Cuando de niños jugábamos a
pillar, siempre había un columpio, un árbol o una esquina donde uno estaba a
salvo. Al tocar ese punto, te convertías en intocable, adquirías inmunidad casi
diplomática, podías refugiarte y descansar sin miedo a que tu perseguidor te
diese caza. Tocar mare, lo llamábamos. Desconozco si los chavales de ahora lo
siguen llamando así. Cuando te conviertes en padre, te das cuenta de un montón
de cosas que hasta entonces te habían pasado inadvertidas. Aprendes el sentido
literal de ciertas palabras como sacrificio, responsabilidad, nervios o
generosidad, también aprendes lo que es tocar mare.

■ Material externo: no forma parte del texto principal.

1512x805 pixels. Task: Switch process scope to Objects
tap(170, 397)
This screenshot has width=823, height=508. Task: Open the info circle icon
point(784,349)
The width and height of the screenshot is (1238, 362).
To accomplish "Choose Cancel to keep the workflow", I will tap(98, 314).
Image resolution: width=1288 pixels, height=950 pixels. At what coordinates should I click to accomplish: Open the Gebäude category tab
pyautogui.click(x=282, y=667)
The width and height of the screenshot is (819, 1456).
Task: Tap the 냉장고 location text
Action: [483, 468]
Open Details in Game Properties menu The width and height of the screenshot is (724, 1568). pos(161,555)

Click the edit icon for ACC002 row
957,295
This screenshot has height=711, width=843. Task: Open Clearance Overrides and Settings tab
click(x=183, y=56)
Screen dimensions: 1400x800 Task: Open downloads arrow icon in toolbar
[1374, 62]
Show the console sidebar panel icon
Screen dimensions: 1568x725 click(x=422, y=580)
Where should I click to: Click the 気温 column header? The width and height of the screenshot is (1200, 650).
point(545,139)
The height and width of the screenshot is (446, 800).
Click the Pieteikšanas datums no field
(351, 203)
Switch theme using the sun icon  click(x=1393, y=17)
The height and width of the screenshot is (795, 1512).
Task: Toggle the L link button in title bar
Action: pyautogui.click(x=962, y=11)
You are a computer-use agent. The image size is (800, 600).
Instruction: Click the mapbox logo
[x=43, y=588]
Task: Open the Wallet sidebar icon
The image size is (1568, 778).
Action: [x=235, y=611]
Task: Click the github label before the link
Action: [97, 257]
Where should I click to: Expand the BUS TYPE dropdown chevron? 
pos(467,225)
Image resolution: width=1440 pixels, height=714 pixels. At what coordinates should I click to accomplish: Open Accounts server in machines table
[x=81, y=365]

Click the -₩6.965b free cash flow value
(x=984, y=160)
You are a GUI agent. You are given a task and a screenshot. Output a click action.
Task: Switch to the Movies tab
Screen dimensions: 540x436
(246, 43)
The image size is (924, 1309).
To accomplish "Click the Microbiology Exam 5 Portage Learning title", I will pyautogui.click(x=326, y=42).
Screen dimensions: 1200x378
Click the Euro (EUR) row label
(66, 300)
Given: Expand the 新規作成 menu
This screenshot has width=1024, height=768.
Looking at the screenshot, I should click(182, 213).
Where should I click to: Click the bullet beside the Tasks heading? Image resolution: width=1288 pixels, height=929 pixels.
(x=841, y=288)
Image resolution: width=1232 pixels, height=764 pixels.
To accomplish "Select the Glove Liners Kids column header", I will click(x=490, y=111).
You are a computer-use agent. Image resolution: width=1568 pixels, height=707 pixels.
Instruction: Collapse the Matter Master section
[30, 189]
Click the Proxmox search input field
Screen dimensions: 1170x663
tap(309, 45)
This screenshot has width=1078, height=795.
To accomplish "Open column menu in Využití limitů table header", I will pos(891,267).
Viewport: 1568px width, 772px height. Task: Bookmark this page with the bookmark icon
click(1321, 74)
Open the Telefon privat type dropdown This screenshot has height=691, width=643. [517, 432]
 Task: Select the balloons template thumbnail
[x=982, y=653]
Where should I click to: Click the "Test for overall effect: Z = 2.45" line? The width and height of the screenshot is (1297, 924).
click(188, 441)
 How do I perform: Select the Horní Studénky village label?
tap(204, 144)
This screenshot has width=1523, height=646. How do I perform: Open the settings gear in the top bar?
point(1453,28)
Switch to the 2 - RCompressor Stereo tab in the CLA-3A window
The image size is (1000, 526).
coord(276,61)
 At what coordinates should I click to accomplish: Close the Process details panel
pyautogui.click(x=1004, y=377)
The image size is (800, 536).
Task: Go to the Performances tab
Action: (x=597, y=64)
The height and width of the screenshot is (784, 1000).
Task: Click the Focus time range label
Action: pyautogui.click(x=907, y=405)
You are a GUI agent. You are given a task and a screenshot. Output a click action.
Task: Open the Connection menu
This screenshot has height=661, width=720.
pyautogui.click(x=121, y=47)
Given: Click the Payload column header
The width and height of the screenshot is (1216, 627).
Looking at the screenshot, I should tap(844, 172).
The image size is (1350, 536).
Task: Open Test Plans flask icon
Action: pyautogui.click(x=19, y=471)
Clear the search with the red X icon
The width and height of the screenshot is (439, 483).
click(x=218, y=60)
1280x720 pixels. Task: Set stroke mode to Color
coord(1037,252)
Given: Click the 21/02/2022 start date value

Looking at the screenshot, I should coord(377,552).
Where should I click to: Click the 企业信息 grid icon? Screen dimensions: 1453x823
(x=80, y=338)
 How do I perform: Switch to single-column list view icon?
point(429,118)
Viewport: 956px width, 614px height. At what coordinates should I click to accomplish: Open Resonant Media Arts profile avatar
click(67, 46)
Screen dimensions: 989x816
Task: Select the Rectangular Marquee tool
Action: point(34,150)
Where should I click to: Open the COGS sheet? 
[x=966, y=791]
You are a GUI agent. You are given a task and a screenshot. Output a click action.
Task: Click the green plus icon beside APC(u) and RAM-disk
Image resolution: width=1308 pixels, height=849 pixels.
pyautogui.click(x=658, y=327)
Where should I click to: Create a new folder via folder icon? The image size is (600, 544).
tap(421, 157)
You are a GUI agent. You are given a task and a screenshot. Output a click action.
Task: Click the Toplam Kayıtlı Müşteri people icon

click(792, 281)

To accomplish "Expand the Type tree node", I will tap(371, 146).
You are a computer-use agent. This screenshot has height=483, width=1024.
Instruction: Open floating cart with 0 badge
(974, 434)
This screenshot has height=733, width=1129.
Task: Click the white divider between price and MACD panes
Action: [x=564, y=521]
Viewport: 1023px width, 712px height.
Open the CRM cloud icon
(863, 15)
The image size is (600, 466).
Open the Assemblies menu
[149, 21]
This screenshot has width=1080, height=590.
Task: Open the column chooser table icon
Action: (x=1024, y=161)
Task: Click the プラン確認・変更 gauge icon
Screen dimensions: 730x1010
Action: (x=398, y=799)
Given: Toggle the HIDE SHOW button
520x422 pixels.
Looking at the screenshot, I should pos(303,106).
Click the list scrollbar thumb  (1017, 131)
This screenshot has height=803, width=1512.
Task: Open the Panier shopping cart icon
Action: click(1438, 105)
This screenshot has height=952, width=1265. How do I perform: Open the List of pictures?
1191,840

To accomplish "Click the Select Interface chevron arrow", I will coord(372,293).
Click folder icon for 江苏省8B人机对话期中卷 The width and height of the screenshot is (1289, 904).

Ser madre significa tener que
estar inventándose y adaptándose cada poco tiempo. Los trucos que utilizas hoy
no valen nada pasado mañana. De pronto un día, mecer al bebé para dormirlo
mientras tarareo una canción ya no funciona. Después de varios intentos fallidos,
cambio de táctica y me acuesto con él en la cama. Mientras sus pequeñas manitas
me tocan, me retuercen la nariz, me aprietan los mofletes, me dan algún que
otro arañazo, me estrujan el pecho, el bebé se tranquiliza. El niño cierra los
ojos y va calmándose hasta que por fin cae rendido. Eso es tocar mare. Sentirse seguro y
protegido, saber que hay alguien ahí que matará monstruos por ti y no dejará que
entren los fantasmas en el dormitorio. Ese sentimiento de amparo no solo puede
ser ejercido por la madre. Lo noto al volver de viaje. Después de cuatro días fuera,
mi perro se pone mucho más contento de verme que mi hijo. Ha estado bien
cuidado. Mare puede hacerlo un padre, los abuelos o una tía. Mare, además, proporciona una sensación
maravillosa que podría exportarse y venderse en los circuitos de relax y
bienestar. Bebeterapia lo llamarían. Felicidad extrema, lo llamo yo.